Slothrop
rj
rjackson at mail.usyd.edu.au
Wed Dec 16 15:33:06 CST 1998
Well, jch, Slothrop's just this guy, y'know...
Way I read it, Slothrop assumes any number of identities through the
course of the novel, most of the time accidentally and unwillingly: Ian
Scuffing, Plechauzunga, Rocket Man. His quest---if he even has one which
I don't think consciously he does---his quest is to rid himself of all
the forces of control which provoke him to do the things and act the way
he does: Pointsman, Mom and Dad ("as Broderick progresses into
Pernicious Pop and Nalline into ssshhhghhh . . . "682), of the Puritan
heritage of his forebears, even of the village folk who mistake him for
their pig-god, even of Ludwig and Ursula, and even down to the molecular
and genetic levels (Jamf's conditioning, WASPish fear of blackness and
the corollary shit=death reflex). It's a quest for freedom basically,
but mostly he's just bumbling *away* from these things which purport to
control his actions, a negative quest if you like, or a quest for
negation. At first he seeks this freedom in "dreams, psychic flashes,
omens, cryptographies, drug-epistemologies, all dancing on a ground of
terror, contradiction, absurdity"582---sex and drugs and rock and roll,
basically. But these provide temporary escape only. And this is where
the anonymity, non-identity bit comes in, I think. He escapes into "the
Zone" where the systems of control aren't in operation yet. And, having
thus freed himself to a point where like some bizarro Orpheus he
retrieves his dulcifer-harp in the clear running waters of some Northern
crystal stream, he is *even so* still in thrall of one more control
system: the novel, resolution of the textual narrative itself, Pynchon
the 'intentional' author. And so, finally and ultimately, he is
liberated from his "chroniclers" and our last glimpses of him are
apocryphal, rumours only. Was that really him on the back of that record
album (Lotion's?)? And so forth.
Slothrop's final 'dialogue' in _GR_, deliberately ambiguous though it
is, is an affirmation both of mortality and life:
"Dying a weird death," Slothrop's Visitor by this time may be scrawled
lines of carbon on a wall, voices down a chimney, some human being out
on the road, "the object of life is to make sure you die a very weird
death. To make sure that *however it finds you*, it will find you under
*very weird* circumstances. To live that kind of life. . . . "(742)

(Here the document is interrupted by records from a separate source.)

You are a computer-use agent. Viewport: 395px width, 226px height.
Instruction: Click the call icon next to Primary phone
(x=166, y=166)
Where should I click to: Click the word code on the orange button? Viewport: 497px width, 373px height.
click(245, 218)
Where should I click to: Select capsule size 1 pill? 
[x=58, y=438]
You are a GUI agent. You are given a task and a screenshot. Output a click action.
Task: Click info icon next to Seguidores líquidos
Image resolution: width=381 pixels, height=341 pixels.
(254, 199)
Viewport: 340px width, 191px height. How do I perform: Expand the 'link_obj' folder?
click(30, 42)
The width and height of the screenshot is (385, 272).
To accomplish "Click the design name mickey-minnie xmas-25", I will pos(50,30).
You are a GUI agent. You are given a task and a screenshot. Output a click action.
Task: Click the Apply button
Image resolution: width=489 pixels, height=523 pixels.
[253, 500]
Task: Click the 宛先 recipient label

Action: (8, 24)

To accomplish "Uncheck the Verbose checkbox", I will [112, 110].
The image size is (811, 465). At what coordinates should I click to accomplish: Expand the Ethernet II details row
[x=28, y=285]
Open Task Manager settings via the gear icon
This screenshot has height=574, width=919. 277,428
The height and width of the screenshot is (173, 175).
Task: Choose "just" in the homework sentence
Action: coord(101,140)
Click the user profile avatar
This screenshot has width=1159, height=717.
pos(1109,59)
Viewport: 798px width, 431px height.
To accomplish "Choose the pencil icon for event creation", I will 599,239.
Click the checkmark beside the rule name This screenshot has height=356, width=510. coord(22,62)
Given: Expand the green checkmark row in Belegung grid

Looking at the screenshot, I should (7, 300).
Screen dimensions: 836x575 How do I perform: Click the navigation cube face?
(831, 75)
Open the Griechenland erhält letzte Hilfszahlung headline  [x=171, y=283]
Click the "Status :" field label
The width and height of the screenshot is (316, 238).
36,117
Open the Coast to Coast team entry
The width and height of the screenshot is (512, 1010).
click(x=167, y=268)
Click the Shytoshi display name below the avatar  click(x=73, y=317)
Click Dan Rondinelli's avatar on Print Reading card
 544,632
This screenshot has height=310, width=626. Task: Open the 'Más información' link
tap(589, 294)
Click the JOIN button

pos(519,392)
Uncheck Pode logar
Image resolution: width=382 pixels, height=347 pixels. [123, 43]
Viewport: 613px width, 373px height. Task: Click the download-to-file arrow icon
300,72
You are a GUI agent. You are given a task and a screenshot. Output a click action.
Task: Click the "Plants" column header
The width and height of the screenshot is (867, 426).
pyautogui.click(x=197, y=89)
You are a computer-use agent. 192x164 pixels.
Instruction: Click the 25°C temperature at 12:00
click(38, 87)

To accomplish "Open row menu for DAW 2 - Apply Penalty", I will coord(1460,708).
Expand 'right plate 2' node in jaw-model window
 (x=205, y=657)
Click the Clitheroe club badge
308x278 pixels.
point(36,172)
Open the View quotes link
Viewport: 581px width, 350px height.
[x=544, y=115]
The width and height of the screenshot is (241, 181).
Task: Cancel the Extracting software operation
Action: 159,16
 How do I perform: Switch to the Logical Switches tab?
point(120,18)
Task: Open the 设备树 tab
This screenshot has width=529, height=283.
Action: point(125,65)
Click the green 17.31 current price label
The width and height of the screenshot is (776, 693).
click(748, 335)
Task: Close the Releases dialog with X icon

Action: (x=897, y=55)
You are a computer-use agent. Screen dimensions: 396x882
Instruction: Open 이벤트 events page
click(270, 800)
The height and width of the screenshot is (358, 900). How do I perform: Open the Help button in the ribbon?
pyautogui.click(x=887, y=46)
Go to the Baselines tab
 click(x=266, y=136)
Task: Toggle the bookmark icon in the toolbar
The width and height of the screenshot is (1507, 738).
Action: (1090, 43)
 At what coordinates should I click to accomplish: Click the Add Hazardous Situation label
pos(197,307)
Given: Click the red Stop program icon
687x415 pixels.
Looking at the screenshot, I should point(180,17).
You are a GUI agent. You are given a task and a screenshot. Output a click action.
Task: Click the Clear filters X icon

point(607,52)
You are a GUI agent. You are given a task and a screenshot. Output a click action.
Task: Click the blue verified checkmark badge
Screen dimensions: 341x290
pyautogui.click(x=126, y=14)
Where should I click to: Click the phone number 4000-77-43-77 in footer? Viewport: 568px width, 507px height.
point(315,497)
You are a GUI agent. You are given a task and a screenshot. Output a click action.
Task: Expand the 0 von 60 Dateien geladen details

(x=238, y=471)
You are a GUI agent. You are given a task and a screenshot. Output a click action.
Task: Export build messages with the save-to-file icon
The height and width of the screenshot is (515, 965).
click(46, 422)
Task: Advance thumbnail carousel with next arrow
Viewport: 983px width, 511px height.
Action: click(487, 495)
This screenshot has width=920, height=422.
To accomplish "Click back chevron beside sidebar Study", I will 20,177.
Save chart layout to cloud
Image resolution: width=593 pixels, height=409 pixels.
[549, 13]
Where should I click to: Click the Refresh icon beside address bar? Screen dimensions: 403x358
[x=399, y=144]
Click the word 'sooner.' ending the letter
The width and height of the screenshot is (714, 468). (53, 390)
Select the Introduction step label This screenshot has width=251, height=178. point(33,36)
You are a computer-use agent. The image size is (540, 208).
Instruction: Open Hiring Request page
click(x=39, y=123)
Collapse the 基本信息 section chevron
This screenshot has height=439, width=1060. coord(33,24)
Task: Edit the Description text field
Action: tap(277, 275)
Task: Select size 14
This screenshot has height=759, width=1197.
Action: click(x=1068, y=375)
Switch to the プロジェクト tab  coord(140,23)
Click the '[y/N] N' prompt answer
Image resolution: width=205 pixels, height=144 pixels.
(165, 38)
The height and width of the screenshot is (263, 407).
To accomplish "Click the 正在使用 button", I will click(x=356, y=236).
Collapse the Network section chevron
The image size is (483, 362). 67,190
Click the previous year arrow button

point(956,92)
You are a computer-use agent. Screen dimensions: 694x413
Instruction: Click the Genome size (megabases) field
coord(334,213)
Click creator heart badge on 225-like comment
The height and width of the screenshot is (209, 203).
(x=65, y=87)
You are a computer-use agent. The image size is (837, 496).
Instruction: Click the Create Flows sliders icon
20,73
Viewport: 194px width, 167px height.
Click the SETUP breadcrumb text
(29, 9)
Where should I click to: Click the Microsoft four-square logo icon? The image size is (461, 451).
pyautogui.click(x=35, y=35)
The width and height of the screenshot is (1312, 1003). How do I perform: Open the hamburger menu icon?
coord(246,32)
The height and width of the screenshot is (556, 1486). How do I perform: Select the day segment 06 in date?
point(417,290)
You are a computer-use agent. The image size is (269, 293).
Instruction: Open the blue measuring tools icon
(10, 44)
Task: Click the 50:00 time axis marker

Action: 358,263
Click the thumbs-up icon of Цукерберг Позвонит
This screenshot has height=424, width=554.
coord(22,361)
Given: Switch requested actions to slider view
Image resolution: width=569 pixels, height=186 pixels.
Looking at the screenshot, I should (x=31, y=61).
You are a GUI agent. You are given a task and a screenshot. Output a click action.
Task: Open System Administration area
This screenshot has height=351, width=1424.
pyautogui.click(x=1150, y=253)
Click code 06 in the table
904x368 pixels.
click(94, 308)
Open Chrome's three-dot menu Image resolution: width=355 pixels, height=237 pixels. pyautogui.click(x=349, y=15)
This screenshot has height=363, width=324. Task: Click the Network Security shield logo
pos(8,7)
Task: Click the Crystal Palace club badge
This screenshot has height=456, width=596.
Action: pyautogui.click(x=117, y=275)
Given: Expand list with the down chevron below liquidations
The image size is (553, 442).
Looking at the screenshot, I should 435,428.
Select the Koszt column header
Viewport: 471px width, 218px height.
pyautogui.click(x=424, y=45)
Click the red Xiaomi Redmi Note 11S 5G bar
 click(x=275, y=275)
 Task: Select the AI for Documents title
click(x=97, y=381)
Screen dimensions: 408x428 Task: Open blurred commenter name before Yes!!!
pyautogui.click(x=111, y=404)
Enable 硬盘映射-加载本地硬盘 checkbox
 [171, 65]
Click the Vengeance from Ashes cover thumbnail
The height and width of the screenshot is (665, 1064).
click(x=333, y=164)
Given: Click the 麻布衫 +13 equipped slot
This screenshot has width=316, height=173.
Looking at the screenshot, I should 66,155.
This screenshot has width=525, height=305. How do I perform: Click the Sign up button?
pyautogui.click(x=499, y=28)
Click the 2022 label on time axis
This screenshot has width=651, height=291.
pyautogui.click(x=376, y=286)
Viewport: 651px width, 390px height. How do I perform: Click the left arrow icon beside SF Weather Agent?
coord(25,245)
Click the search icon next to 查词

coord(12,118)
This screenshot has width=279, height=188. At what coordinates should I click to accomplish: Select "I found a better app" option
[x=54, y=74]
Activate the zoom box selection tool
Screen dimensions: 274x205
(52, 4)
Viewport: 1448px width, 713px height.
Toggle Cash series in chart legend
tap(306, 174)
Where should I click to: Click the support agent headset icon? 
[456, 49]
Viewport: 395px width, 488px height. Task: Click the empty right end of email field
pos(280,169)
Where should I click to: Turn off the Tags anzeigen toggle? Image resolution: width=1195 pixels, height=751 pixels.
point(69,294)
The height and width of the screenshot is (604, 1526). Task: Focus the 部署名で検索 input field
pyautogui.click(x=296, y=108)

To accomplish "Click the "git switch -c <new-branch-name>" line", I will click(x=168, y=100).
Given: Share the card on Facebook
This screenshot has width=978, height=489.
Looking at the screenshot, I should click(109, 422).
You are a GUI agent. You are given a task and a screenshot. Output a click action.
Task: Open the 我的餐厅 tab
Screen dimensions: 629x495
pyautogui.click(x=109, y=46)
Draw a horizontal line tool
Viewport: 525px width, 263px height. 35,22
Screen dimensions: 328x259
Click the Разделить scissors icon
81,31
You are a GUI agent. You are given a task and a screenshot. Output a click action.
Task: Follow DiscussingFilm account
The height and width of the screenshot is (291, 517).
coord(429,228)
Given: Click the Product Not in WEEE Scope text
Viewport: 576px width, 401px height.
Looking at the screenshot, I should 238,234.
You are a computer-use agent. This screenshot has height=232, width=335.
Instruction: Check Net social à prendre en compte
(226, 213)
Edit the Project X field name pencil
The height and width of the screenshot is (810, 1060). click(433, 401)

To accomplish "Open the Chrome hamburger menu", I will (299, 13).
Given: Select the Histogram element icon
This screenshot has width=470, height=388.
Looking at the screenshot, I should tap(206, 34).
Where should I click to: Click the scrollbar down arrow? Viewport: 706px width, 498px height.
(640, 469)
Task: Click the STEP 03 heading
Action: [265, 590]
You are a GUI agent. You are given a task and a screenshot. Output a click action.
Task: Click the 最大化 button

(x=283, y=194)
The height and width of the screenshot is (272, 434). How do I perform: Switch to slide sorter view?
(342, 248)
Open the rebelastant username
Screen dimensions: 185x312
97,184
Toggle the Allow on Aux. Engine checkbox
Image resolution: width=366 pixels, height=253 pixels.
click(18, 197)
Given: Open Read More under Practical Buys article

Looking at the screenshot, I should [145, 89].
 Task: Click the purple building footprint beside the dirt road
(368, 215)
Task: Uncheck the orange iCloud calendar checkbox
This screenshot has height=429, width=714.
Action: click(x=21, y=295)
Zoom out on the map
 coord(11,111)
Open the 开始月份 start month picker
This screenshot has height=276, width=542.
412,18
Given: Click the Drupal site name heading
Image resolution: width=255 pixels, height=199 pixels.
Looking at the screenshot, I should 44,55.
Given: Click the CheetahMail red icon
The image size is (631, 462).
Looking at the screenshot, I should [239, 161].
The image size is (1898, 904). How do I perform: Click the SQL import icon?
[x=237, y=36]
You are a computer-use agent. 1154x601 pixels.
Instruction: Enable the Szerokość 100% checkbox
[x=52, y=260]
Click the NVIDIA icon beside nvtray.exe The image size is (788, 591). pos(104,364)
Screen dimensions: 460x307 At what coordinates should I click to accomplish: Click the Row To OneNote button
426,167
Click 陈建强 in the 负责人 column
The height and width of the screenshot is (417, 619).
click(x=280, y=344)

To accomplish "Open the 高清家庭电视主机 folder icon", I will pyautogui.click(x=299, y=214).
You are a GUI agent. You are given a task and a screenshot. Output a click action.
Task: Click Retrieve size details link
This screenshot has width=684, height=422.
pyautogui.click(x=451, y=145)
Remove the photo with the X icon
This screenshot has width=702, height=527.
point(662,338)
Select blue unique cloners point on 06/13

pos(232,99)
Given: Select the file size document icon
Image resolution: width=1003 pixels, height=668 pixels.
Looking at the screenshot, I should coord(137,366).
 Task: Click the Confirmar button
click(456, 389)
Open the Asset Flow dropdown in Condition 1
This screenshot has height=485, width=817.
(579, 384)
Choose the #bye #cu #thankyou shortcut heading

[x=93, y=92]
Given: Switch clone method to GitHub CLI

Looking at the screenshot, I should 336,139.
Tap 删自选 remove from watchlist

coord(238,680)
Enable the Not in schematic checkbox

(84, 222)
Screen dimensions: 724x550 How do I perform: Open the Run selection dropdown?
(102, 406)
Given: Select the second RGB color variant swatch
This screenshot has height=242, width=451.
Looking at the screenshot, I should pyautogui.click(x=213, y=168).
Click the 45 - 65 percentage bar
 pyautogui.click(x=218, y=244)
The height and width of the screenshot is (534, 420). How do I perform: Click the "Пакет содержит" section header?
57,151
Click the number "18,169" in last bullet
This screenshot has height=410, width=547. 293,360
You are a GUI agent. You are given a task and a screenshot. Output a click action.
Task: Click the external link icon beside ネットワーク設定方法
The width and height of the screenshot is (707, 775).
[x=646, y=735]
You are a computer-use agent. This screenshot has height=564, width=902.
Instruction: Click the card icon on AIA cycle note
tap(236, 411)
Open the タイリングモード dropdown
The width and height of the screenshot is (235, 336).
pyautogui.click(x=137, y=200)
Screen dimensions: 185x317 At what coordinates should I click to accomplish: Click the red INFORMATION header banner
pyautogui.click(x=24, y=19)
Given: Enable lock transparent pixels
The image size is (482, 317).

This is Slothrop at his most certain, most emphatic, and it is as close
to a philosophy of existence as Pynchon ever allows.
There's a further dimension. Freeing Slothrop into the world of the
reader is also Pynchon's gift to us. He becomes a part of
us---symbolically and also by virtue of the truths we've been shown in
the course of *our* observation of him in the text (as readers we're a
bit like Pointsman, neh?)---his miraculous escape enriches us and brings
hope along with the new way of seeing it augurs.